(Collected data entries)

- - - - - - -

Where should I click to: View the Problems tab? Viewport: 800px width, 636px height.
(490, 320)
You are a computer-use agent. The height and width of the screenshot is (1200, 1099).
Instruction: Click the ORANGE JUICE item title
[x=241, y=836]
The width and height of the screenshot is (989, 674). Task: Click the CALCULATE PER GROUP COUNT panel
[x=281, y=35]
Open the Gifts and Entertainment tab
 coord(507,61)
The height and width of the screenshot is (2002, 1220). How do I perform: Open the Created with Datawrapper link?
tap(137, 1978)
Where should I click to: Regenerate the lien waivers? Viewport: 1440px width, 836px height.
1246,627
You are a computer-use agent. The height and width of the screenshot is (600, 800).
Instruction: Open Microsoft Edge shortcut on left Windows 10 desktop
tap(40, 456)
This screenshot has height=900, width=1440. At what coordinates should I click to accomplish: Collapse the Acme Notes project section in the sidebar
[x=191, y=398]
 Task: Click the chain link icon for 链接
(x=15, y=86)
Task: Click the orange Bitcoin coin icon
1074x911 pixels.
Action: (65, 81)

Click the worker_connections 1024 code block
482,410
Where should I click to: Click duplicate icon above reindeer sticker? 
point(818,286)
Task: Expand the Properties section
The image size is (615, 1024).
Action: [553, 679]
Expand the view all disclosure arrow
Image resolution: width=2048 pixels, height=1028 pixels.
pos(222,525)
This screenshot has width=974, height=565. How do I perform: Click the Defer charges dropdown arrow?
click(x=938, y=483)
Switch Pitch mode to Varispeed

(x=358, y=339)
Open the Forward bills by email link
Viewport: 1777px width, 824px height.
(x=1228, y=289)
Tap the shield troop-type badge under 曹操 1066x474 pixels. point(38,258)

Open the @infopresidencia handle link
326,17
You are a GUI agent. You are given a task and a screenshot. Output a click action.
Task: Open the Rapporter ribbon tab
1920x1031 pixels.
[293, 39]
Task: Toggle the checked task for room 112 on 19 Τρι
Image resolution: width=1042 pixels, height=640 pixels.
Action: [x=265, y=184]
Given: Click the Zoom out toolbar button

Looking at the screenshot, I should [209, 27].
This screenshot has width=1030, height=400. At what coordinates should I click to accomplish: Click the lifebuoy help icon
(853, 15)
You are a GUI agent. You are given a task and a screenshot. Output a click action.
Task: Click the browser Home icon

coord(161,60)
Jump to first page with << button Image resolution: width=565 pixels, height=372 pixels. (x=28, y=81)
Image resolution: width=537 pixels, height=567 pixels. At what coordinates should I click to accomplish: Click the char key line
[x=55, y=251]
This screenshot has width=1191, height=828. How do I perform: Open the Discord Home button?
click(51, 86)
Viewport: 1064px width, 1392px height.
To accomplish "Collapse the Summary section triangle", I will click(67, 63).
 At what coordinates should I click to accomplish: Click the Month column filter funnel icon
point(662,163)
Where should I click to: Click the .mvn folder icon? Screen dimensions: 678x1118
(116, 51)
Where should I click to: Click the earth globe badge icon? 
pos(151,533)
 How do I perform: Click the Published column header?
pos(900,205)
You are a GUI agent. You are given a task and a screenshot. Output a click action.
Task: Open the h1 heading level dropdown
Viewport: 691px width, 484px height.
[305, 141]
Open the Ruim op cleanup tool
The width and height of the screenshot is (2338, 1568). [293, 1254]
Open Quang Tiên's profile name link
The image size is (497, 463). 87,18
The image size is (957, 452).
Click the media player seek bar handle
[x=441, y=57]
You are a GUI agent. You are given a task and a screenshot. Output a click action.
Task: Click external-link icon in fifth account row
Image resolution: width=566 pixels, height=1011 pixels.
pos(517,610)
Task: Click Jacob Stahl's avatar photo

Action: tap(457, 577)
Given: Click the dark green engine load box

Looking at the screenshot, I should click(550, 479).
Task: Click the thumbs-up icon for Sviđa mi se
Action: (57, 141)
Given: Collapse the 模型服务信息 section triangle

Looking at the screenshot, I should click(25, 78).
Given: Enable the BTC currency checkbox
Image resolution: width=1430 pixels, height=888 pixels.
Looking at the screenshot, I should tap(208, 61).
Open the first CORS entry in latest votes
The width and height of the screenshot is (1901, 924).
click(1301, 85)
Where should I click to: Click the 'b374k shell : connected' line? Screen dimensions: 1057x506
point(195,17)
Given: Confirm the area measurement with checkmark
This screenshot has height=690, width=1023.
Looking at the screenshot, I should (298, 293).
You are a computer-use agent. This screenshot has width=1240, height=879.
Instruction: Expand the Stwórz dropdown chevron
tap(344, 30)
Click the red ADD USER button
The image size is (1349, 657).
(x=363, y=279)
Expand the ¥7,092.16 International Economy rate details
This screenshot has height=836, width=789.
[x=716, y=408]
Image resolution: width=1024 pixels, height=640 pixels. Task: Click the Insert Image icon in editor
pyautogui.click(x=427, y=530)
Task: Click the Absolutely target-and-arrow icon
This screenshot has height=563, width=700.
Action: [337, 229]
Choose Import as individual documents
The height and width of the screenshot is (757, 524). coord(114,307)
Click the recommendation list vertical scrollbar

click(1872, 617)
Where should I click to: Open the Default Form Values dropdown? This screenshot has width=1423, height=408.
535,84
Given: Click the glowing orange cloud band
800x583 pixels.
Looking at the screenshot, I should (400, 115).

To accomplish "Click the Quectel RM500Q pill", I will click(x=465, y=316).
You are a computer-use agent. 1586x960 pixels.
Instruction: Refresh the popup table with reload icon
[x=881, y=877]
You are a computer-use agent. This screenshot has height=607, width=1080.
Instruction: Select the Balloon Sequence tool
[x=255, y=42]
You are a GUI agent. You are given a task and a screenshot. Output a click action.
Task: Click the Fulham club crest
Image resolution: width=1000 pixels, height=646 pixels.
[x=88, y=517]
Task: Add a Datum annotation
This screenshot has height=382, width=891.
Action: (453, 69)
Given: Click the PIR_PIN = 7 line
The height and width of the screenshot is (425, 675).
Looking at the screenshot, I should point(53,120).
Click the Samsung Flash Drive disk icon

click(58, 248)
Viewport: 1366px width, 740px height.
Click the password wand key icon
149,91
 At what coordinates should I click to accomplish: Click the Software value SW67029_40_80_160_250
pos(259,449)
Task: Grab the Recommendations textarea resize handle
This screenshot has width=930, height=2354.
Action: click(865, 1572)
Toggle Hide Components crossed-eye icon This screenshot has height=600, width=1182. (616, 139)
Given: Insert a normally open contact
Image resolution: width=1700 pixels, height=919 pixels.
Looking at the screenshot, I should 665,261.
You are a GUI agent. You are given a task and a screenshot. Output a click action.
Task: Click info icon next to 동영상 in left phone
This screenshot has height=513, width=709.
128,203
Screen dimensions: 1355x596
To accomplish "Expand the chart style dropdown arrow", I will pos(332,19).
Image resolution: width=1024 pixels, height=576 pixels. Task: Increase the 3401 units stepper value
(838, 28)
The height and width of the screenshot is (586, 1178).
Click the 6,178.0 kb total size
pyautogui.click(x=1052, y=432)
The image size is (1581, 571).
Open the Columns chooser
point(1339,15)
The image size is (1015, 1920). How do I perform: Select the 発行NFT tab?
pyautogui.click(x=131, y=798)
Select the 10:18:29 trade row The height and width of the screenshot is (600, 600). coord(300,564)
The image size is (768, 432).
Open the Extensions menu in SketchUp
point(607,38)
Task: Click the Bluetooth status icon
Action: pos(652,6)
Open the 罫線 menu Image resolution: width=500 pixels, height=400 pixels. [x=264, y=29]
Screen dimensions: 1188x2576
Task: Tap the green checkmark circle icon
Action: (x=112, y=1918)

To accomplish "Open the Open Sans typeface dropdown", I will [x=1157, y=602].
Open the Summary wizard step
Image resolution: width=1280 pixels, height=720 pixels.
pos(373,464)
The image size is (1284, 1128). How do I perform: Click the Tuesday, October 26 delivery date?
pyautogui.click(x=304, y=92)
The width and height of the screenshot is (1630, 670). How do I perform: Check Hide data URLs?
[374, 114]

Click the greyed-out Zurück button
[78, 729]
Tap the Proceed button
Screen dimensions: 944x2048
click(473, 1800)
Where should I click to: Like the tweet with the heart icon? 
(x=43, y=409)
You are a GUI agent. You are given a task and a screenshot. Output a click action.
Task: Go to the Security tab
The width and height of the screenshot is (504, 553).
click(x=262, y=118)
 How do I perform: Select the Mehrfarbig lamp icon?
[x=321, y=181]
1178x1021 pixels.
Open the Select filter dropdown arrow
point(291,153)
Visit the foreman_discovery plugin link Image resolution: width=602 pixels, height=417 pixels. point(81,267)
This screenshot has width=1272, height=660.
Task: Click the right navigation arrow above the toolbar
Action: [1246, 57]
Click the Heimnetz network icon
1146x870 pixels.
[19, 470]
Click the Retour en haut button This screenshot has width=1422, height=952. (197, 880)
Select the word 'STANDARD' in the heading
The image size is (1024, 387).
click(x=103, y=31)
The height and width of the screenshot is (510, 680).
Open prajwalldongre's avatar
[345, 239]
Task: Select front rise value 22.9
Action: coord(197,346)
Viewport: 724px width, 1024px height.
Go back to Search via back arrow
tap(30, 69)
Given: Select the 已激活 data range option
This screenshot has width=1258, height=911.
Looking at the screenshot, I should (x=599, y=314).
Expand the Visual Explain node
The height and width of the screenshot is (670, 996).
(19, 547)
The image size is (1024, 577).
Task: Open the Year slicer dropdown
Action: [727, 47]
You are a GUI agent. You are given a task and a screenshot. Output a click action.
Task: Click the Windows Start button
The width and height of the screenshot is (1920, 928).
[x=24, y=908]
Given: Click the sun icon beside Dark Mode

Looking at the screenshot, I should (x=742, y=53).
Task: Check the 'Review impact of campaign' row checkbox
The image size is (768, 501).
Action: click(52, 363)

- - - - - - -

# ACTIVITY
Pull out every line above that holds the word "Toggle".

# FINAL ANSWER
Task: Toggle the checked task for room 112 on 19 Τρι
Toggle Hide Components crossed-eye icon This screenshot has height=600, width=1182. (616, 139)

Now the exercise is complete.